Present the lines below as a Markdown table with two columns, Row and Line. Each Row entry is a sequential number and each Line entry is the corresponding line, with blank lines omitted.
====== Task inputs ======
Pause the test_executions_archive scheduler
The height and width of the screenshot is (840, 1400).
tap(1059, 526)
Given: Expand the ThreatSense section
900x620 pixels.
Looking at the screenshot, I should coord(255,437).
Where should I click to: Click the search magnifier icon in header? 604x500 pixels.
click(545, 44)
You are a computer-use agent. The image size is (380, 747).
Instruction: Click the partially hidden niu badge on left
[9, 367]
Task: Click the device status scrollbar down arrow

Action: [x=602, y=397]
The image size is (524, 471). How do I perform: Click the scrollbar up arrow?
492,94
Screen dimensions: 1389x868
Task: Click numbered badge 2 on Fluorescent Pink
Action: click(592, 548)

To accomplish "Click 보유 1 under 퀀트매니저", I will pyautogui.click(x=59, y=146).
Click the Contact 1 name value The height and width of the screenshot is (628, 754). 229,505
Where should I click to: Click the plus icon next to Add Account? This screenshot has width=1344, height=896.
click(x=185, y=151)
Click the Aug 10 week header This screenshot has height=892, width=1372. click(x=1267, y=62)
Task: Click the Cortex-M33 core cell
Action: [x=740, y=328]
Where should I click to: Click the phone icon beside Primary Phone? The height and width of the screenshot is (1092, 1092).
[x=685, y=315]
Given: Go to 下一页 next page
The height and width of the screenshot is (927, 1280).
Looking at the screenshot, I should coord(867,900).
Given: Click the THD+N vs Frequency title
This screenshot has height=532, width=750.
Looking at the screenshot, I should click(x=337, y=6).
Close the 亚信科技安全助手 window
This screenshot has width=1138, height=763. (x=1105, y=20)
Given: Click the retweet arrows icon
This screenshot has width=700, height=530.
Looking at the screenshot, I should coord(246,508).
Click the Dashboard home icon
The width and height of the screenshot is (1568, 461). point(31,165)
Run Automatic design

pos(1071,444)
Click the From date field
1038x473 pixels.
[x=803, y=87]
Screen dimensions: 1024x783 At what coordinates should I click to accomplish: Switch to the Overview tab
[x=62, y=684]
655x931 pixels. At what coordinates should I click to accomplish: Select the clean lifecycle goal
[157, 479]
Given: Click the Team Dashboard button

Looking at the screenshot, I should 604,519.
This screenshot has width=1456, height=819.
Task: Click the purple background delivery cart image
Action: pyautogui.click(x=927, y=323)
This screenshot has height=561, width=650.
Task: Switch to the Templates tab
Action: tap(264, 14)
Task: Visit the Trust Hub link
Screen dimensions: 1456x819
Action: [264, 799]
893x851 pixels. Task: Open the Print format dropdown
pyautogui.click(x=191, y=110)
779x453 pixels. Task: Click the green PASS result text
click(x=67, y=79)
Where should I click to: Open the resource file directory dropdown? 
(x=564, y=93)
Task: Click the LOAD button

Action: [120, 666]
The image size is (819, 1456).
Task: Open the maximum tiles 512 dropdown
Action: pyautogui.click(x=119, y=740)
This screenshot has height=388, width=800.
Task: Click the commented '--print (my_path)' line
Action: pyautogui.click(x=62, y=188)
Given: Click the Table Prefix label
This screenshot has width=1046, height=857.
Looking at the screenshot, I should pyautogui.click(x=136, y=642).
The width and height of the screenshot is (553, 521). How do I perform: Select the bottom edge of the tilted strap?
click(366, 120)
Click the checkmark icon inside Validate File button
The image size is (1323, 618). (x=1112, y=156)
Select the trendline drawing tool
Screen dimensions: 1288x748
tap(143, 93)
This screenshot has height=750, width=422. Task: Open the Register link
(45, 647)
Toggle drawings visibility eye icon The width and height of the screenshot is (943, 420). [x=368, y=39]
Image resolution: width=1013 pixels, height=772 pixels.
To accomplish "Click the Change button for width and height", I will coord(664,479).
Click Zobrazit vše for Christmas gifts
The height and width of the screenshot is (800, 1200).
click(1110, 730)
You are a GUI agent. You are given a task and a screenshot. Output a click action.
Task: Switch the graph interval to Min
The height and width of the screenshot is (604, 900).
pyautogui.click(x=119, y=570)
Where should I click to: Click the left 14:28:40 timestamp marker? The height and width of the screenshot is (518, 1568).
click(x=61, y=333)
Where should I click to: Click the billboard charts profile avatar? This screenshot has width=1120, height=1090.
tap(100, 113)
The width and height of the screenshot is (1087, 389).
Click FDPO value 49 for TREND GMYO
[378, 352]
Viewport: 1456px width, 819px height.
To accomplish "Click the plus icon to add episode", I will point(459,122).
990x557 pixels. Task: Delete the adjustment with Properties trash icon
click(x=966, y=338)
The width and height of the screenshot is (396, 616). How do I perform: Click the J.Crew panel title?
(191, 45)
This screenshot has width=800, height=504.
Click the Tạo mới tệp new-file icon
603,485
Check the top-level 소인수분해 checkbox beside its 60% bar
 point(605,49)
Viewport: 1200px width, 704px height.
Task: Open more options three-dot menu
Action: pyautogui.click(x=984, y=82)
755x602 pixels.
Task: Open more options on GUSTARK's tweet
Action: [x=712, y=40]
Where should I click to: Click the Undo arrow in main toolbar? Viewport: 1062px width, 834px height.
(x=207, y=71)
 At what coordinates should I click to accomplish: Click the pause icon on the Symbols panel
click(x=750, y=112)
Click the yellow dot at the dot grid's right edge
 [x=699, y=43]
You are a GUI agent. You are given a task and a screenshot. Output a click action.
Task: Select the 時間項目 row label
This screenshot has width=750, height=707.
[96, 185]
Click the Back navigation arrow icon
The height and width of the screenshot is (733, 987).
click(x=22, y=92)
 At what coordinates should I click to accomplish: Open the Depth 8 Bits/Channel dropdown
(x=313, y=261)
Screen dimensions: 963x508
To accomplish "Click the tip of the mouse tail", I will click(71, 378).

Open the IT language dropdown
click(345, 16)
======
**Exercise response**:
| Row | Line |
|---|---|
| 1 | Pause the test_executions_archive scheduler |
| 2 | The height and width of the screenshot is (840, 1400). |
| 3 | tap(1059, 526) |
| 4 | Given: Expand the ThreatSense section |
| 5 | 900x620 pixels. |
| 6 | Looking at the screenshot, I should coord(255,437). |
| 7 | Where should I click to: Click the search magnifier icon in header? 604x500 pixels. |
| 8 | click(545, 44) |
| 9 | You are a computer-use agent. The image size is (380, 747). |
| 10 | Instruction: Click the partially hidden niu badge on left |
| 11 | [9, 367] |
| 12 | Task: Click the device status scrollbar down arrow |
| 13 | Action: [x=602, y=397] |
| 14 | The image size is (524, 471). How do I perform: Click the scrollbar up arrow? |
| 15 | 492,94 |
| 16 | Screen dimensions: 1389x868 |
| 17 | Task: Click numbered badge 2 on Fluorescent Pink |
| 18 | Action: click(592, 548) |
| 19 | To accomplish "Click 보유 1 under 퀀트매니저", I will pyautogui.click(x=59, y=146). |
| 20 | Click the Contact 1 name value The height and width of the screenshot is (628, 754). 229,505 |
| 21 | Where should I click to: Click the plus icon next to Add Account? This screenshot has width=1344, height=896. |
| 22 | click(x=185, y=151) |
| 23 | Click the Aug 10 week header This screenshot has height=892, width=1372. click(x=1267, y=62) |
| 24 | Task: Click the Cortex-M33 core cell |
| 25 | Action: [x=740, y=328] |
| 26 | Where should I click to: Click the phone icon beside Primary Phone? The height and width of the screenshot is (1092, 1092). |
| 27 | [x=685, y=315] |
| 28 | Given: Go to 下一页 next page |
| 29 | The height and width of the screenshot is (927, 1280). |
| 30 | Looking at the screenshot, I should coord(867,900). |
| 31 | Given: Click the THD+N vs Frequency title |
| 32 | This screenshot has height=532, width=750. |
| 33 | Looking at the screenshot, I should click(x=337, y=6). |
| 34 | Close the 亚信科技安全助手 window |
| 35 | This screenshot has width=1138, height=763. (x=1105, y=20) |
| 36 | Given: Click the retweet arrows icon |
| 37 | This screenshot has width=700, height=530. |
| 38 | Looking at the screenshot, I should coord(246,508). |
| 39 | Click the Dashboard home icon |
| 40 | The width and height of the screenshot is (1568, 461). point(31,165) |
| 41 | Run Automatic design |
| 42 | pos(1071,444) |
| 43 | Click the From date field |
| 44 | 1038x473 pixels. |
| 45 | [x=803, y=87] |
| 46 | Screen dimensions: 1024x783 At what coordinates should I click to accomplish: Switch to the Overview tab |
| 47 | [x=62, y=684] |
| 48 | 655x931 pixels. At what coordinates should I click to accomplish: Select the clean lifecycle goal |
| 49 | [157, 479] |
| 50 | Given: Click the Team Dashboard button |
| 51 | Looking at the screenshot, I should 604,519. |
| 52 | This screenshot has width=1456, height=819. |
| 53 | Task: Click the purple background delivery cart image |
| 54 | Action: pyautogui.click(x=927, y=323) |
| 55 | This screenshot has height=561, width=650. |
| 56 | Task: Switch to the Templates tab |
| 57 | Action: tap(264, 14) |
| 58 | Task: Visit the Trust Hub link |
| 59 | Screen dimensions: 1456x819 |
| 60 | Action: [264, 799] |
| 61 | 893x851 pixels. Task: Open the Print format dropdown |
| 62 | pyautogui.click(x=191, y=110) |
| 63 | 779x453 pixels. Task: Click the green PASS result text |
| 64 | click(x=67, y=79) |
| 65 | Where should I click to: Open the resource file directory dropdown?  |
| 66 | (x=564, y=93) |
| 67 | Task: Click the LOAD button |
| 68 | Action: [120, 666] |
| 69 | The image size is (819, 1456). |
| 70 | Task: Open the maximum tiles 512 dropdown |
| 71 | Action: pyautogui.click(x=119, y=740) |
| 72 | This screenshot has height=388, width=800. |
| 73 | Task: Click the commented '--print (my_path)' line |
| 74 | Action: pyautogui.click(x=62, y=188) |
| 75 | Given: Click the Table Prefix label |
| 76 | This screenshot has width=1046, height=857. |
| 77 | Looking at the screenshot, I should pyautogui.click(x=136, y=642). |
| 78 | The width and height of the screenshot is (553, 521). How do I perform: Select the bottom edge of the tilted strap? |
| 79 | click(366, 120) |
| 80 | Click the checkmark icon inside Validate File button |
| 81 | The image size is (1323, 618). (x=1112, y=156) |
| 82 | Select the trendline drawing tool |
| 83 | Screen dimensions: 1288x748 |
| 84 | tap(143, 93) |
| 85 | This screenshot has height=750, width=422. Task: Open the Register link |
| 86 | (45, 647) |
| 87 | Toggle drawings visibility eye icon The width and height of the screenshot is (943, 420). [x=368, y=39] |
| 88 | Image resolution: width=1013 pixels, height=772 pixels. |
| 89 | To accomplish "Click the Change button for width and height", I will coord(664,479). |
| 90 | Click Zobrazit vše for Christmas gifts |
| 91 | The height and width of the screenshot is (800, 1200). |
| 92 | click(1110, 730) |
| 93 | You are a GUI agent. You are given a task and a screenshot. Output a click action. |
| 94 | Task: Switch the graph interval to Min |
| 95 | The height and width of the screenshot is (604, 900). |
| 96 | pyautogui.click(x=119, y=570) |
| 97 | Where should I click to: Click the left 14:28:40 timestamp marker? The height and width of the screenshot is (518, 1568). |
| 98 | click(x=61, y=333) |
| 99 | Where should I click to: Click the billboard charts profile avatar? This screenshot has width=1120, height=1090. |
| 100 | tap(100, 113) |
| 101 | The width and height of the screenshot is (1087, 389). |
| 102 | Click FDPO value 49 for TREND GMYO |
| 103 | [378, 352] |
| 104 | Viewport: 1456px width, 819px height. |
| 105 | To accomplish "Click the plus icon to add episode", I will point(459,122). |
| 106 | 990x557 pixels. Task: Delete the adjustment with Properties trash icon |
| 107 | click(x=966, y=338) |
| 108 | The width and height of the screenshot is (396, 616). How do I perform: Click the J.Crew panel title? |
| 109 | (191, 45) |
| 110 | This screenshot has width=800, height=504. |
| 111 | Click the Tạo mới tệp new-file icon |
| 112 | 603,485 |
| 113 | Check the top-level 소인수분해 checkbox beside its 60% bar |
| 114 |  point(605,49) |
| 115 | Viewport: 1200px width, 704px height. |
| 116 | Task: Open more options three-dot menu |
| 117 | Action: pyautogui.click(x=984, y=82) |
| 118 | 755x602 pixels. |
| 119 | Task: Open more options on GUSTARK's tweet |
| 120 | Action: [x=712, y=40] |
| 121 | Where should I click to: Click the Undo arrow in main toolbar? Viewport: 1062px width, 834px height. |
| 122 | (x=207, y=71) |
| 123 |  At what coordinates should I click to accomplish: Click the pause icon on the Symbols panel |
| 124 | click(x=750, y=112) |
| 125 | Click the yellow dot at the dot grid's right edge |
| 126 |  [x=699, y=43] |
| 127 | You are a GUI agent. You are given a task and a screenshot. Output a click action. |
| 128 | Task: Select the 時間項目 row label |
| 129 | This screenshot has width=750, height=707. |
| 130 | [96, 185] |
| 131 | Click the Back navigation arrow icon |
| 132 | The height and width of the screenshot is (733, 987). |
| 133 | click(x=22, y=92) |
| 134 |  At what coordinates should I click to accomplish: Open the Depth 8 Bits/Channel dropdown |
| 135 | (x=313, y=261) |
| 136 | Screen dimensions: 963x508 |
| 137 | To accomplish "Click the tip of the mouse tail", I will click(71, 378). |
| 138 | Open the IT language dropdown |
| 139 | click(345, 16) |